While in Afghanistan, I tried to accomplish two things with the photos I took. First, I brought along a 500mm zoom lens so I could capture unusual moments and bring them in really, really tight. The lens proved to be perfect for the aerial work I did, and was well worth the extra weight and space it took to cart it across the globe.
More important to me though, was to try and convey the emotions and experience of the men and women I met over there. So, during the weeks I spent in the back of CH-47’s, I tried to focus on the faces of the warriors, civilians, and prisoners who came aboard our helicopter. These photos were some of my earliest attempts to do this.
Bravo Det, 168 had been carrying men of the 173rd Airborne into landing zones throughout Logar and Wardak Provinces in early September, then extracting them after their patrols. These photos are from both the infils and exfils.
Brave men, doing a thankless job with the utmost professionalism, skill and heart. Whether Afghanistan will ever be truly free from oppression and violence is an open question, but the men I encountered on these flights were doing everything they could to inch Afghanistan toward that day of liberation.
At times, as I saw them through my viewfinder, I wondered how on earth our country could be so disinterested with what its sons and daughters were trying to accomplish, and all that they were going through in the process. Life changing, sometimes life shattering moments were experienced by everyone, and once home, few here in the States could really understand. It leads to a disconnect between warrior and home, one that is not new–Civil War vets wrote of it often after 1865–but creates a chasm nonetheless.
I was there for only a few months, but it became the biggest dividing line in my own life. I gravitated toward those who’d been out there and distanced myself from friends who had not been. Four years later, that balance has yet to shift, and I doubt it ever will. It is hard to watch somebody in a coffee shop throw a tantrum because their latte wasn’t made just right after watching twentysomething Americans bringing food, fresh water and school supplies into destitute villages whose people could be tortured and killed by the enemy just for accepting such help.
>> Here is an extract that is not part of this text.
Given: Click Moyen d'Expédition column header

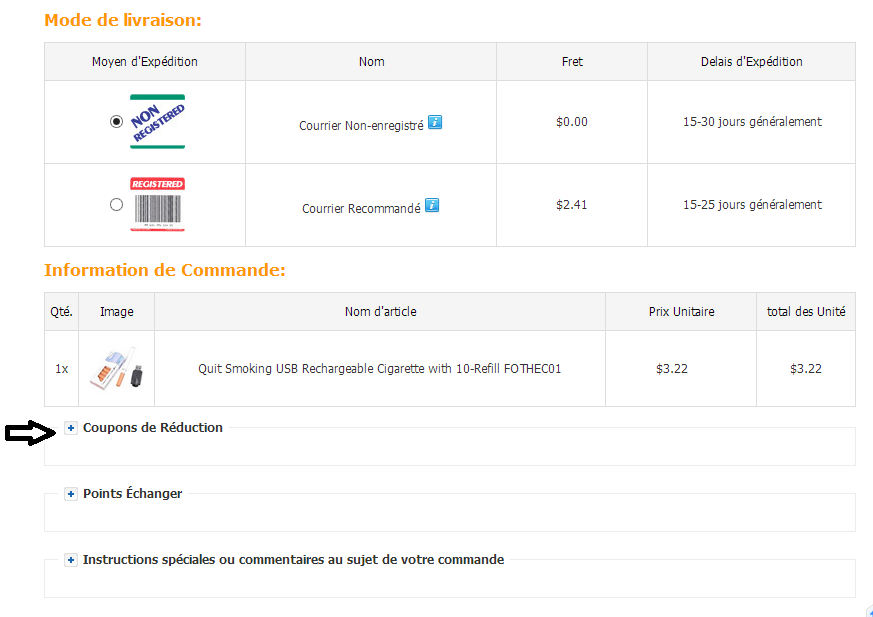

It was that experience and that disconnect at home that led me to write Outlaw Platoon with Sean Parnell, The Trident with Jay Redman, and Level Zero Heroes Michael Golembesky with one objective: to bring the war home to our readers as unvarnished and raw, and honest, as we could make it. That was the only way to do justice to those who have left their souls on the distant battlefields of Afghanistan and Iraq. I thought by doing so, perhaps we could bridge that disconnect, if just a little bit, between warrior and those who remained at home.
Though I never met them, never knew their names, seeing these men of the 173rd changed my life forever.